Dataset entries
--------------------------------
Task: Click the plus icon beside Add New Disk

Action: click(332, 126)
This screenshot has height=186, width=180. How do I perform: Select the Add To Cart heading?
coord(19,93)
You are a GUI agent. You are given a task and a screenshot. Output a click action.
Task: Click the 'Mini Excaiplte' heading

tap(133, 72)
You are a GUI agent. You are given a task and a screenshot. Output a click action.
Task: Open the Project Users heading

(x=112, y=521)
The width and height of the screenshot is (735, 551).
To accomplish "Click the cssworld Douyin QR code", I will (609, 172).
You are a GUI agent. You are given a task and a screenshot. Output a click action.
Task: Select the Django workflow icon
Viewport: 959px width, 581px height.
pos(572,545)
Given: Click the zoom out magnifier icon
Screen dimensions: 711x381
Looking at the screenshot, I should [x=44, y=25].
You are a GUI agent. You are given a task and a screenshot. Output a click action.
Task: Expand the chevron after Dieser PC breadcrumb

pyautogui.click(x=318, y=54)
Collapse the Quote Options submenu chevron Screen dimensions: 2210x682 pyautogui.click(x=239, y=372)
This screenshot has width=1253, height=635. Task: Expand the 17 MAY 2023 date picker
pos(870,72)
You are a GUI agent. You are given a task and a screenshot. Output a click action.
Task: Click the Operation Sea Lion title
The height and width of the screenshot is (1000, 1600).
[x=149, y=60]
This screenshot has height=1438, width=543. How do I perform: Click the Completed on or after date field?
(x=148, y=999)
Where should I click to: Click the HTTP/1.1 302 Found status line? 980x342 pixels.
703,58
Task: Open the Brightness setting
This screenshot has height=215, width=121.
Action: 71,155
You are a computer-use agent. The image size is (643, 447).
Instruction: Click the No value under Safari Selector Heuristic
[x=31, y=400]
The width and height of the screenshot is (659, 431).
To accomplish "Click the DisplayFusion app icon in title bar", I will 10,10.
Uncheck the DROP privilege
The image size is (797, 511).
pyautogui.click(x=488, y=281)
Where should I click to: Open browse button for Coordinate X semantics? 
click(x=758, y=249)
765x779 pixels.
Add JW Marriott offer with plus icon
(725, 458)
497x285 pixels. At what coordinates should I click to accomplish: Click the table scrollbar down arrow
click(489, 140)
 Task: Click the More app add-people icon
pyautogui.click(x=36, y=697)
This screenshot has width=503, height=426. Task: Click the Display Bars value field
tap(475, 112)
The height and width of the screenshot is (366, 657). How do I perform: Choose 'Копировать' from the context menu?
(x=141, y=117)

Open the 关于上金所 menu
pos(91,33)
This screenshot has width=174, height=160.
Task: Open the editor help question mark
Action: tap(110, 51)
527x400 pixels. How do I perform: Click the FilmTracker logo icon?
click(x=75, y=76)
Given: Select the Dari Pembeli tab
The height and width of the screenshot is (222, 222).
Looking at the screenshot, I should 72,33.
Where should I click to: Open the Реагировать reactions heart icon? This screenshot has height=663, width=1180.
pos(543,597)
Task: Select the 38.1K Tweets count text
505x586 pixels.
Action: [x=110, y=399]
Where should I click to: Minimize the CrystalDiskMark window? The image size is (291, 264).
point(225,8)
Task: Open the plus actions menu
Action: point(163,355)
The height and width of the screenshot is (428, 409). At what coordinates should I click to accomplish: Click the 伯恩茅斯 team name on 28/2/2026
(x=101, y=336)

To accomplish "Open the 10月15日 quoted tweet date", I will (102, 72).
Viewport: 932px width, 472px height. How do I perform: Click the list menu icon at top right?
--------------------------------
:: What is being asked ::
A word-for-word copy of the data is what should be returned.

:: Result of the exercise ::
Task: Click the plus icon beside Add New Disk

Action: click(332, 126)
This screenshot has height=186, width=180. How do I perform: Select the Add To Cart heading?
coord(19,93)
You are a GUI agent. You are given a task and a screenshot. Output a click action.
Task: Click the 'Mini Excaiplte' heading

tap(133, 72)
You are a GUI agent. You are given a task and a screenshot. Output a click action.
Task: Open the Project Users heading

(x=112, y=521)
The width and height of the screenshot is (735, 551).
To accomplish "Click the cssworld Douyin QR code", I will (609, 172).
You are a GUI agent. You are given a task and a screenshot. Output a click action.
Task: Select the Django workflow icon
Viewport: 959px width, 581px height.
pos(572,545)
Given: Click the zoom out magnifier icon
Screen dimensions: 711x381
Looking at the screenshot, I should [x=44, y=25].
You are a GUI agent. You are given a task and a screenshot. Output a click action.
Task: Expand the chevron after Dieser PC breadcrumb

pyautogui.click(x=318, y=54)
Collapse the Quote Options submenu chevron Screen dimensions: 2210x682 pyautogui.click(x=239, y=372)
This screenshot has width=1253, height=635. Task: Expand the 17 MAY 2023 date picker
pos(870,72)
You are a GUI agent. You are given a task and a screenshot. Output a click action.
Task: Click the Operation Sea Lion title
The height and width of the screenshot is (1000, 1600).
[x=149, y=60]
This screenshot has height=1438, width=543. How do I perform: Click the Completed on or after date field?
(x=148, y=999)
Where should I click to: Click the HTTP/1.1 302 Found status line? 980x342 pixels.
703,58
Task: Open the Brightness setting
This screenshot has height=215, width=121.
Action: 71,155
You are a computer-use agent. The image size is (643, 447).
Instruction: Click the No value under Safari Selector Heuristic
[x=31, y=400]
The width and height of the screenshot is (659, 431).
To accomplish "Click the DisplayFusion app icon in title bar", I will 10,10.
Uncheck the DROP privilege
The image size is (797, 511).
pyautogui.click(x=488, y=281)
Where should I click to: Open browse button for Coordinate X semantics? 
click(x=758, y=249)
765x779 pixels.
Add JW Marriott offer with plus icon
(725, 458)
497x285 pixels. At what coordinates should I click to accomplish: Click the table scrollbar down arrow
click(489, 140)
 Task: Click the More app add-people icon
pyautogui.click(x=36, y=697)
This screenshot has width=503, height=426. Task: Click the Display Bars value field
tap(475, 112)
The height and width of the screenshot is (366, 657). How do I perform: Choose 'Копировать' from the context menu?
(x=141, y=117)

Open the 关于上金所 menu
pos(91,33)
This screenshot has width=174, height=160.
Task: Open the editor help question mark
Action: tap(110, 51)
527x400 pixels. How do I perform: Click the FilmTracker logo icon?
click(x=75, y=76)
Given: Select the Dari Pembeli tab
The height and width of the screenshot is (222, 222).
Looking at the screenshot, I should 72,33.
Where should I click to: Open the Реагировать reactions heart icon? This screenshot has height=663, width=1180.
pos(543,597)
Task: Select the 38.1K Tweets count text
505x586 pixels.
Action: [x=110, y=399]
Where should I click to: Minimize the CrystalDiskMark window? The image size is (291, 264).
point(225,8)
Task: Open the plus actions menu
Action: point(163,355)
The height and width of the screenshot is (428, 409). At what coordinates should I click to accomplish: Click the 伯恩茅斯 team name on 28/2/2026
(x=101, y=336)

To accomplish "Open the 10月15日 quoted tweet date", I will (102, 72).
Viewport: 932px width, 472px height. How do I perform: Click the list menu icon at top right?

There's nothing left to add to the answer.